The structure of my training data is this, but with many more lines:
'data.frame': 1000 obs. of 1542 variables:
$ women.prisoners : int 1 0 0 0 0 0 0 0 0 0 ...
$ reformatories.for.women : int 1 0 0 0 0 0 0 0 0 0 ...
$ women : int 1 0 0 0 0 0 0 0 0 0 ...
$ criminal.justice : int 1 0 0 0 0 0 0 0 0 0 ...
$ soccer : int 0 1 0 0 0 0 0 0 0 0 ...
$ coal.mines.and.mining : int 0 0 1 0 0 0 0 0 0 0 ...
$ coal : int 0 0 1 0 0 0 0 0 0 0 ...
$ engineering.geology : int 0 0 1 0 0 0 0 0 0 0 ...
$ family.violence : int 0 0 0 1 0 0 0 0 0 0 ...
It is a multi-class problem. I'm not sure of how I could solve this or if there are other ways of finding out the optimal value for the cost and gamma parameters.
Here is an example of my data, and trainS
is that data without the first 4 columns (DEWEY, D1, D2 and D3)
Thanks
Upvotes: 2
Views: 3900
Reputation: 23216
require(e1071)
trainingSmall<-read.csv("trainingSmallExtra.csv")
sdewey <- svm(x = as.matrix(trainingSmall[,4:nrow(trainingSmall)]),
y = trainingSmall$DEWEY,
type = "C-classification",
kernel = "linear" # same as no kernel
)
This works because svm
has automatically converted DEWEY
to a factor.
The tune
model failed because, being that it is made for user customization, it relies on you to supply the correct data type. Since DEWEY
was integer instead of factor
it failed. We can fix this:
trainingSmall$DEWEY <- as.factor(trainingSmall$DEWEY)

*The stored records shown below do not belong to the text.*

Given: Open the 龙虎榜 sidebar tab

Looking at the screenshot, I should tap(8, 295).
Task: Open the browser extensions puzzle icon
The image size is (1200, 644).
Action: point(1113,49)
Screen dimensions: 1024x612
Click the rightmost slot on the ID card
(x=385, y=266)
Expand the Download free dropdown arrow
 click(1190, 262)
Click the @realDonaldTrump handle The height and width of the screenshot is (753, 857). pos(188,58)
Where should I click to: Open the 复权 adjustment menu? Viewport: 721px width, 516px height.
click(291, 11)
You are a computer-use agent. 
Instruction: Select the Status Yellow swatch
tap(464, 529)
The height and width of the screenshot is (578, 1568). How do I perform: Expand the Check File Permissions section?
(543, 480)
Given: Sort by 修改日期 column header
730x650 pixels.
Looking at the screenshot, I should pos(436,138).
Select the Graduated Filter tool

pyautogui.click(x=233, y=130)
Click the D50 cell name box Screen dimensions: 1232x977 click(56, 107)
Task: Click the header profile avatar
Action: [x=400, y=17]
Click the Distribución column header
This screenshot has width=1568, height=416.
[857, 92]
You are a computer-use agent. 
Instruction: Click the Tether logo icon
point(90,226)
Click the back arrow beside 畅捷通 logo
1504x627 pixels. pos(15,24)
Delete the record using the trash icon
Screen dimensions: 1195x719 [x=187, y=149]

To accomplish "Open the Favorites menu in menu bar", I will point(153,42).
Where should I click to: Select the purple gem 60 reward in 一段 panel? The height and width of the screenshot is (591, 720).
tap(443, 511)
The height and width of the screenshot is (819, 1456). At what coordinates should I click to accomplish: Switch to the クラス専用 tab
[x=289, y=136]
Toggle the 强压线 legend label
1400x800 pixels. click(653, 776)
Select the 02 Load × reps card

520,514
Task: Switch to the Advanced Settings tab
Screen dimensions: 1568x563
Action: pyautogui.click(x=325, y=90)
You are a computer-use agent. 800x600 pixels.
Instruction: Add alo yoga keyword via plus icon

svm_tune <- tune(svm, train.x = as.matrix(trainingSmall[,4:nrow(trainingSmall)]),
train.y = trainingSmall$DEWEY, # the way I'm formatting your
kernel = "linear", # code is Google's R style
type = "C-classification",
ranges = list(
cost = 10^(-1:6),
gamma = 1^(-1:1)
)
)
Upvotes: 1